We've examined how to protect data from power outages using methods that allow atomic writes to memory. Now we'll examine a different form of unreliability that can cause problems: unreliable programs that make bad memory references.

Possible Solutions:

A Naive Approach

Memory Layout
Kernel Code Process 1 Process 3 Process 2 Kernel Code

When any process runs, two registers will store the base and bounds of the memory allocated for that process.
Any memory reference by that process will check if it lies in the bounds.
Processbase <= Memory Address < Processbound

It works well in batch environments but it does not work in dynamic environments.
Although you can copy data around around to free up space when growing or shrinking memory, copying is expensive.
Does not allow a simple method of sharing data between processes.
It would be useful if segments did not have to be contiguous in physical memory.

Solution:

Instead of having a base and bounds pair, we could also maintain multiple register pairs for each process, with each pair marking the boundary for some area in the memory such as text, data and process's stack. Additionally, we could dedicate one pair to a shared memory region, which solves the problem of sharing memory in the naive approach.

Paging

Page Table Picture

A more efficient way of isolating memory per process is by giving each process its own page map. A page map is an array of page map entries where each entry translates a small fixed-size range of contiguous bytes of virtual addresses, called a page, to a range of physical addresses called a block.
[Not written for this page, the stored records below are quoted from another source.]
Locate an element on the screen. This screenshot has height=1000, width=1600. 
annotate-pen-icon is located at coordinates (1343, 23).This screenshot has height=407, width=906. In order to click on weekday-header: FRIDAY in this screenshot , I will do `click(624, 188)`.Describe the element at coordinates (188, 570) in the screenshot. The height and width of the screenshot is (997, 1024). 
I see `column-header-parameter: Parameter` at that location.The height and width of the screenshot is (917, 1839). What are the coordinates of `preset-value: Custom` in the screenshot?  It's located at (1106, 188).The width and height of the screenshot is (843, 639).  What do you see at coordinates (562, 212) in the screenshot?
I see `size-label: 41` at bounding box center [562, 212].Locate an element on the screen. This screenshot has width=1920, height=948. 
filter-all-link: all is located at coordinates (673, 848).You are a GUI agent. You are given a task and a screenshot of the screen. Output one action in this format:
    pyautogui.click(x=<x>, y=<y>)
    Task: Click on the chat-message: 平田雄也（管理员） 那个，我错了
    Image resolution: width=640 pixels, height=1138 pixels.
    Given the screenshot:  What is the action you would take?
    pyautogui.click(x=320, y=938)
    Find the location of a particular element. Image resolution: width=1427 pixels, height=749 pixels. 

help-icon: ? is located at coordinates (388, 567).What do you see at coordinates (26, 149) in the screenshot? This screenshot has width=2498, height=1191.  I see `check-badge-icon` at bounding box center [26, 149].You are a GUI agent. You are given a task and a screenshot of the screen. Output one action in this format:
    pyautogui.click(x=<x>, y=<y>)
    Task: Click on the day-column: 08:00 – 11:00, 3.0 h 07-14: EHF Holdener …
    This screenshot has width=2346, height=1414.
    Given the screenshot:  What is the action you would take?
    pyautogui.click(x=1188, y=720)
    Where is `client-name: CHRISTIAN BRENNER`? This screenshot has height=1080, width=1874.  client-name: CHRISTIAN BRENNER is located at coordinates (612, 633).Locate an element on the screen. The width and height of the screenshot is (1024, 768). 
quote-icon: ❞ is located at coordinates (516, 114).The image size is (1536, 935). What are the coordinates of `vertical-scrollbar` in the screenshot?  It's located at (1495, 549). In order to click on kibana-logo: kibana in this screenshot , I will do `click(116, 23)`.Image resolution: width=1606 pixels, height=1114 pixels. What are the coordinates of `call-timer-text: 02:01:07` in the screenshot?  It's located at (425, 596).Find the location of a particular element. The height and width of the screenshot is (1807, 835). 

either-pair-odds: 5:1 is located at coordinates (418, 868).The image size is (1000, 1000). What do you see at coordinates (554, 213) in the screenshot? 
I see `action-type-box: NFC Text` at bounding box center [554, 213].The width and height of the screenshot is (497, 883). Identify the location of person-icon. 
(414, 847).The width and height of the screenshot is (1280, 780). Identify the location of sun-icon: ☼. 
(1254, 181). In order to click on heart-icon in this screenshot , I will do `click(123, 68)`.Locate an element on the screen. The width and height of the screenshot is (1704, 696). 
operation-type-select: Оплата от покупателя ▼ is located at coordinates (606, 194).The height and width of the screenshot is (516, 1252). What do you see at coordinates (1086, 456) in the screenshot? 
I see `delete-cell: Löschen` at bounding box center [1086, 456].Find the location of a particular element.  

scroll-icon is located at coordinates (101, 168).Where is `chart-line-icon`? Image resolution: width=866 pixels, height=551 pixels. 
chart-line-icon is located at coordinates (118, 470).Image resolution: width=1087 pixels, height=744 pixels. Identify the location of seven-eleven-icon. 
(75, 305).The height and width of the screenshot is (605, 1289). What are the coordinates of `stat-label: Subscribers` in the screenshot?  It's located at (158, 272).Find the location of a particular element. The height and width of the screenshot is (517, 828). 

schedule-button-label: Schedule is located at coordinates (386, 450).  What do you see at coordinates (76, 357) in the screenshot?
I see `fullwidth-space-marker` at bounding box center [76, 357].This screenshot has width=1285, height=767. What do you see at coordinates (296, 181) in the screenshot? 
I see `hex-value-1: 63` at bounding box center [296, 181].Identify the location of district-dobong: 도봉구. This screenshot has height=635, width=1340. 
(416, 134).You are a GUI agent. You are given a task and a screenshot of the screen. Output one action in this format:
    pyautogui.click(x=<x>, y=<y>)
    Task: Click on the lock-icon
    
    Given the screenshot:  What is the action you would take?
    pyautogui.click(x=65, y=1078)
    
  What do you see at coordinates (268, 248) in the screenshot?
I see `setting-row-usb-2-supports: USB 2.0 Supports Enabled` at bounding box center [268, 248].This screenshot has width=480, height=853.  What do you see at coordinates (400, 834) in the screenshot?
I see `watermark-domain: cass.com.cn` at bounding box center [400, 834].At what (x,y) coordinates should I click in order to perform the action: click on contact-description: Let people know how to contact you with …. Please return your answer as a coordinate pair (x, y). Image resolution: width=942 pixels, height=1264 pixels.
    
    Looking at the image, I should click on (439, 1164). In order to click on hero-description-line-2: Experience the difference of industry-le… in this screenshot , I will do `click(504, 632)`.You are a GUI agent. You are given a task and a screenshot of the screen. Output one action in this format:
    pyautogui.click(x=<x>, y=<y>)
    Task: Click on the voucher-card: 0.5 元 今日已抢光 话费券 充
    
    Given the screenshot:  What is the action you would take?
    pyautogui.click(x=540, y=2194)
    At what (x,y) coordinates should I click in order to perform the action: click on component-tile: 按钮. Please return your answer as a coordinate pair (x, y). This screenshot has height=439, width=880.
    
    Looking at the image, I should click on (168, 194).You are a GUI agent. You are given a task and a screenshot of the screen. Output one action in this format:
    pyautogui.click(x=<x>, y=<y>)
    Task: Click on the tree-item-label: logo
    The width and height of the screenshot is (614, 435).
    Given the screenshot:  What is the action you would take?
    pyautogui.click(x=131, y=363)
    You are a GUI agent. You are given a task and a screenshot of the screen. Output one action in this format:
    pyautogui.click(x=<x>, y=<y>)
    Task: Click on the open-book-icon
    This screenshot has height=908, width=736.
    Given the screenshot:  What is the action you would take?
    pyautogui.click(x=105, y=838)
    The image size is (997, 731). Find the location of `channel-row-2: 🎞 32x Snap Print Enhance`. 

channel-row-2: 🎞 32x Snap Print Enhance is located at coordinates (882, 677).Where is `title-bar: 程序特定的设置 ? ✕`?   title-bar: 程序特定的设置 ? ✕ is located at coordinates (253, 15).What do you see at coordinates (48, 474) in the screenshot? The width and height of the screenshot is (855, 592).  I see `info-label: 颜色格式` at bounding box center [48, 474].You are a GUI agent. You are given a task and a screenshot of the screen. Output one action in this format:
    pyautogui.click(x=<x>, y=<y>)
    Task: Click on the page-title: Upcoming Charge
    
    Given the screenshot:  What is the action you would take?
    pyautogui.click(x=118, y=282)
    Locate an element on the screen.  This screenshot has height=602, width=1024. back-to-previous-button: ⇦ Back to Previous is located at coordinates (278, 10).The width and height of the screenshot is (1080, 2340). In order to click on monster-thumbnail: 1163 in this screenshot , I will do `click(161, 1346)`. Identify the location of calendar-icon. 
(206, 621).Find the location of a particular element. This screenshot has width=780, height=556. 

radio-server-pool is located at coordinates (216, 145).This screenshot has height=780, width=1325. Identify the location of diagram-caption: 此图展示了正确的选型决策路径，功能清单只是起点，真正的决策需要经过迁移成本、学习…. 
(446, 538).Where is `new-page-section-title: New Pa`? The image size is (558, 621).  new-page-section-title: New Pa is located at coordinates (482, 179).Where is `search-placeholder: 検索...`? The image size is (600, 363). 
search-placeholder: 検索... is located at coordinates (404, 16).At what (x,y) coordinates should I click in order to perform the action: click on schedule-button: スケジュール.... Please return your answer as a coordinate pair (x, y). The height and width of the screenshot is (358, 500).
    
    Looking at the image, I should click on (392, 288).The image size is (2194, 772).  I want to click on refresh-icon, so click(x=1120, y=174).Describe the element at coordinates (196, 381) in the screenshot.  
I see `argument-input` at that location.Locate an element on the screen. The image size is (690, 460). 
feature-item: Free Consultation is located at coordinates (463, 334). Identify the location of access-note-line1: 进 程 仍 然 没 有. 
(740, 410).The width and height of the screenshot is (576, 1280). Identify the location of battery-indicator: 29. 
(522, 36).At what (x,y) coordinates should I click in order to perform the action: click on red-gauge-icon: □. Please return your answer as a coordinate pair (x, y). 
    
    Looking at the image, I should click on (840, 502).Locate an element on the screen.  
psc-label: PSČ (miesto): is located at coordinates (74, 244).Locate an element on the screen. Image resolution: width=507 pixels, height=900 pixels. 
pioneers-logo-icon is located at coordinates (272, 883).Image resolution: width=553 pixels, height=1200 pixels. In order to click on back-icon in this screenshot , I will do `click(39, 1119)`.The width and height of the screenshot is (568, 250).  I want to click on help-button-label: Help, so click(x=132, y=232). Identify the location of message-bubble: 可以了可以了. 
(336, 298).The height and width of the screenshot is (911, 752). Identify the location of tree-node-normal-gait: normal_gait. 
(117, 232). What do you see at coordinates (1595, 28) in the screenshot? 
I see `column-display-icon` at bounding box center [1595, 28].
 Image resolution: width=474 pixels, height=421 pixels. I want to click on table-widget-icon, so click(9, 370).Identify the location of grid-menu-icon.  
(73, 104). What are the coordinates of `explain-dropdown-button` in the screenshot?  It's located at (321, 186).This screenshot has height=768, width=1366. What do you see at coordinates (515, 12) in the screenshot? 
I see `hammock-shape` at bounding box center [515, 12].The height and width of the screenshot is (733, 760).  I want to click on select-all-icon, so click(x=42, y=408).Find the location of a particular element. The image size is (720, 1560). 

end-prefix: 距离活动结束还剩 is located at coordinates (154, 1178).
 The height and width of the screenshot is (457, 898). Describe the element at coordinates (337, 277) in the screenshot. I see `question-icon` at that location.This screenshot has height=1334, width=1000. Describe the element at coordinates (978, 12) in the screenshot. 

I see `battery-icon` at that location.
Each entry in the page map maps a page number to a block number and uses the byte offset of the address to return the exact physical address of the memory the program would like to dereference. This is implemented by a the Virtual Memory Manager that was imbedded into the hardware. If a program's page table does not contain a physical address, that process cannot reference that piece of memory.

Advantages of Paging

  1. You create a page fault if the memory isn’t in RAM which uploads it from the disc. Only works efficiently if you assume the program doesn’t access memory randomly.
  2. Programs can share memory “safely”. You can implement interprocess communication efficiently and safely if different page table entries map to the same physical block.
  3. We don’t have to worry about fragmentation. The indirection allows contiguous virtual addresses to be discontiguous in physical memory. This allows the dynamic growing and shrinking of virtual address spaces to be efficient.